Tutti i dettagli. Sono 8 gli indagatiIndagine sull’Asp di Messina: riflettori sul neo consigliere comunale Francesco Asciutto

Di Enrico Di Giacomo - Proseguono gli accertamenti della Guardia di Finanza nell'ambito dell'inchiesta coordinata dalla pubblico ministero Giorgia Spiri, che interessa l'Azienda sanitaria provinciale di Messina.

Secondo le informazioni finora emerse, gli investigatori avrebbero acquisito documentazione e disposto il sequestro di dispositivi informatici e telematici in uso, tra gli altri, anche al medico messinese Francesco Asciutto, 61 anni, responsabile del servizio Adi e recentemente eletto consigliere comunale nelle liste a sostegno del sindaco Federico Basile. Tra il materiale acquisito figurerebbero un computer, un telefono cellulare e altri supporti digitali. Il professionista sarebbe stato inoltre ascoltato dagli inquirenti nell'ambito delle attività investigative, tuttora in corso.

Sono otto complessivamente le persone sottoposte ad indagine. Il medico Asciutto e l’accusa ‘di aver percepito denaro e un maglione’.

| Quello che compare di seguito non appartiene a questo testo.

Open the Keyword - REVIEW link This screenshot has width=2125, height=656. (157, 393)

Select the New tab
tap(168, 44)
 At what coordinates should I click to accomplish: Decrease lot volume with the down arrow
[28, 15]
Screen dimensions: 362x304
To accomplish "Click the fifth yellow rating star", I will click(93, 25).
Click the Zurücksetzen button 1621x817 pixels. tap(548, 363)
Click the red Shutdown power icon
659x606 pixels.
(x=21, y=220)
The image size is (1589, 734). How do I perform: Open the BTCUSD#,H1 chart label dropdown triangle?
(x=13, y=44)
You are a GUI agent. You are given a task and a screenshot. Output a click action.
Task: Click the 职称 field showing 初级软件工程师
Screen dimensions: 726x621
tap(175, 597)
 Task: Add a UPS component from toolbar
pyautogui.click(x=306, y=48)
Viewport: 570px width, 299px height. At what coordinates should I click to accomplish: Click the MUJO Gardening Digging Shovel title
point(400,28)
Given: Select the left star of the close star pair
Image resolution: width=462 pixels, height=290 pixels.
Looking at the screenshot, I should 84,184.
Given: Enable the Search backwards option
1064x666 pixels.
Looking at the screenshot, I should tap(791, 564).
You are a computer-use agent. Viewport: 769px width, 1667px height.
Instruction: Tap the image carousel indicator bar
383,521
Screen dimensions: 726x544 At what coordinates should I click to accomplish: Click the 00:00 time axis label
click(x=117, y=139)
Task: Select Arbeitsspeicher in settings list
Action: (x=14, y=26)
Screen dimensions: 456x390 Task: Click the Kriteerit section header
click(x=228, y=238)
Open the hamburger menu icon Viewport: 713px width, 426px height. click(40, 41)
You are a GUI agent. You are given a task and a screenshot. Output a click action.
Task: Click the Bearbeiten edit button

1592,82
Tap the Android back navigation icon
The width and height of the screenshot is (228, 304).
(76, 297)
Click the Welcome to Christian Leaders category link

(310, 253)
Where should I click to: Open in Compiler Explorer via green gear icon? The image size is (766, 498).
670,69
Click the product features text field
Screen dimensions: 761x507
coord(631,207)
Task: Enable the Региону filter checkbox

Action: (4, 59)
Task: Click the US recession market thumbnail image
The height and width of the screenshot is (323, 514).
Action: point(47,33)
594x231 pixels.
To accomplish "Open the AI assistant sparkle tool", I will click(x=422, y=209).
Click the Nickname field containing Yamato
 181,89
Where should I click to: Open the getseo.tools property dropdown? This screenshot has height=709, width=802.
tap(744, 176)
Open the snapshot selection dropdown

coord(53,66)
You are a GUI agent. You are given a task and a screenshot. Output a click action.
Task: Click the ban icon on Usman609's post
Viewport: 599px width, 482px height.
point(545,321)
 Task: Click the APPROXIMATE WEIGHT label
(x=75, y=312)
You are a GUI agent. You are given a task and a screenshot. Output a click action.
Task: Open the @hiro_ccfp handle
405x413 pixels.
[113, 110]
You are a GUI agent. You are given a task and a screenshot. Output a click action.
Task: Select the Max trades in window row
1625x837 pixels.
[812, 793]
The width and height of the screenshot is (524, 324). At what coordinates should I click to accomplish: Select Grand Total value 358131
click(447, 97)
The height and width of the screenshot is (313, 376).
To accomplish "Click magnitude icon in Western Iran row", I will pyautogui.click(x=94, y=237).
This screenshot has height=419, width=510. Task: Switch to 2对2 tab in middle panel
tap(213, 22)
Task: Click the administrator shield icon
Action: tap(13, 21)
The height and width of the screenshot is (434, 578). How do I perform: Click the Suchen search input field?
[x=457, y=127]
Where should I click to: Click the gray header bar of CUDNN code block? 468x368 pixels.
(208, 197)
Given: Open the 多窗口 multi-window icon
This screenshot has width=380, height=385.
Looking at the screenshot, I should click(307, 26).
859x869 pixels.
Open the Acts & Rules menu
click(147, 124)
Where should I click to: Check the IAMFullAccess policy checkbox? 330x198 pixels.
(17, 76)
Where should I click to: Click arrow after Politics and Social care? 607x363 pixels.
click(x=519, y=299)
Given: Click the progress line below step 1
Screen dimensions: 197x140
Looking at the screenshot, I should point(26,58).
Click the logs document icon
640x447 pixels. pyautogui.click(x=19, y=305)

Oltre al dott. Asciutto, risultano indagate altri sette persone, tra cui un dipendente amministrativo dell’Asp (le accuse sono truffa, falso e corruzione). Il medico è accusato, tra l’altro, in concorso con un intermediario, anche di aver percepito ‘una imprecisata somma di denaro’ e ‘un maglione del valore di 140 euro’ ‘quale prezzo per compiere atti contrari ai doveri d’ufficio’ (falsa certificazione medica da produrre all’Inps nell’ambito dei benefici derivanti dal riconoscimento dell’invalidità civile e dell’handicap in favore di una donna), reato che sarebbe stato commesso nel febbraio scorso.

Nei giorni scorsi erano state effettuate delle ispezioni presso le sedi dell'Asp, con accessi negli uffici di Palazzo Geraci e della struttura di via del Vespro.

Gli approfondimenti riguarderebbero alcune pratiche relative al riconoscimento dell'invalidità civile e dell'handicap.

Gli investigatori starebbero verificando l'eventuale esistenza di irregolarità nelle procedure e accertando se alcuni utenti possano aver beneficiato di trattamenti di favore. Al momento, tuttavia, le verifiche sono ancora nella fase istruttoria e non risultano contestazioni definitive o accertamenti conclusivi.